Dans la récente décision R. c. Marion, le juge Galiatsatos, de la Cour du Québec, a déclaré un accusé coupable d’outrage au tribunal pour avoir proféré une série d’insultes et d’injures à son endroit après qu’il eut ordonné sa détention jusqu’à la fin de son procès.
Le juge a souligné que le relâchement observé sur le plan du décorum au cours des audiences par visioconférence pouvait devenir pernicieux s’il était toléré. Compte tenu de la nature des propos tenus par l’accusé, de ses antécédents judiciaires et des excuses qu’il a présentées, le juge lui a imposé une peine de 21 jours d’emprisonnement. L’accusé devra purger 13 jours d’emprisonnement en raison du crédit majoré alloué pour la détention présentencielle.
Le contexte
L’accusé subit son procès sous une accusation d’avoir proféré des menaces de mort dans un contexte conjugal. En octobre 2020, un mandat d’arrestation a été délivré après qu’il eut omis de se présenter devant la Cour du Québec malgré une ordonnance à cet égard. Il a été arrêté en novembre 2020 et a comparu par visioconférence devant le juge Galiatsatos pour une audience portant sur sa remise en liberté vertu de l’article 524 (2) a) du Code criminel.

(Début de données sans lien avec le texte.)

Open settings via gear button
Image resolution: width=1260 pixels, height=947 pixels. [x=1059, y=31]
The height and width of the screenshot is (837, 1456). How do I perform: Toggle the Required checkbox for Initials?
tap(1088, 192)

Tout au long de l’audience, l’accusé a interrompu le juge et les avocats. Son ton était insistant, impatient et condescendant. Il a insisté pour procéder immédiatement à l’audience sur remise en liberté plutôt que de la remettre afin de lui permettre de consulter un avocat, comme le lui avaient conseillé le juge et l’avocate de garde de l’aide juridique. Au terme de l’audience, le juge a ordonné sa détention jusqu’à la fin des procédures, compte tenu notamment de ses nombreux antécédents judiciaires, dont plusieurs pour bris de probation, bris de condition ou omission de comparaître.
L’accusé s’est alors désorganisé et a proféré des insultes et des injures à l’endroit du juge. Celui-ci l’a cité pour outrage au tribunal et il lui a expliqué les étapes à venir, tout en lui suggérant de se constituer un avocat. L’accusé a continué à insulter le juge jusqu’à ce qu’il soit expulsé du local de visioconférence par les agents de détention.

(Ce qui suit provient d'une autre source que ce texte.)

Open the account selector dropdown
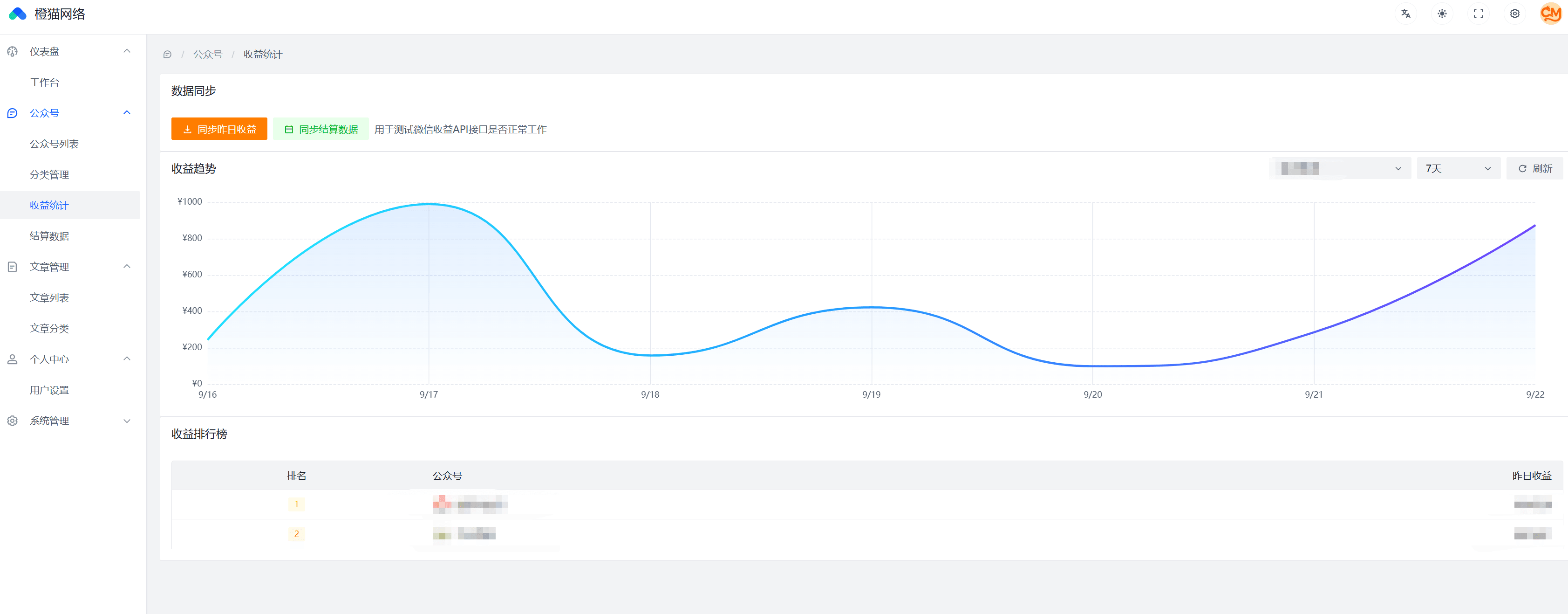 (1339, 169)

Le pouvoir de sanctionner l’outrage au tribunal
Dans son jugement, le juge énonce d’abord que, en common law, le juge d’une cour provinciale a le pouvoir de sanctionner tout outrage au tribunal, pourvu qu’il soit commis in facie, c’est-à-dire en sa présence. Il rappelle que ce pouvoir, qui doit être exercé avec parcimonie, est destiné à assurer le bon déroulement des procédures et à protéger l’intégrité du processus judiciaire. Il précise que les propos délibérément insultants et injurieux envers un juge ou ceux qui jettent du discrédit sur l’administration de la justice peuvent justifier une condamnation pour outrage au tribunal puisqu’ils tentent de miner l’autorité du tribunal.
Ici, le juge a estimé que tous les éléments de l’infraction avaient été prouvés. Les propos offensants ont de fait miné l’autorité de la Cour et ont nui à l’administration de la justice. De plus, ils ont été tenus de manière délibérée, dans le but d’insulter le tribunal. Le juge précise que les excuses offertes par l’accusé ne sont pas suffisantes pour le disculper, compte tenu notamment des nombreux avertissements qu’il lui avait donnés quant à son attitude.
Prononcé de la peine et considérations pandémiques
Lors des représentations sur la peine, la défense a souligné qu’il était de plus en plus difficile pour les avocats de communiquer adéquatement avec leurs clients détenus en raison des mesures sanitaires liées à la pandémie de la COVID-19, ce qui avait pour effet d’engendrer des frustrations accrues de la part des accusés. Le procureur de la Couronne a quant à lui indiqué avoir constaté que, depuis la mise en place des comparutions et des audiences par visioconférence en raison de la pandémie, les accusés détenus semblaient accorder moins d’importance au décorum et au respect des institutions lorsqu’ils participaient aux procédures à distance.
Le juge, déclarant partager le constat de la Couronne, a souligné que la détermination de la peine dans les cas d’outrage avait pour but de punir le comportement répréhensible et de réparer l’atteinte portée à l’autorité du tribunal. En l’espèce, le juge a estimé que le climat engendré par la conduite et les propos de l’accusé était totalement inacceptable et que ce dernier avait porté atteinte à l’intégrité du système de justice pénale. Le juge a ajouté que les tribunaux ne devaient pas baisser les bras devant le comportement inacceptable de certains accusés impolis et vulgaires et que les juges jouaient un rôle primordial dans la préservation de l’intégrité du système judiciaire. Ainsi, le juge a déterminé qu’une courte peine d’emprisonnement était nécessaire en l’espèce afin de dénoncer suffisamment le comportement de l’accusé.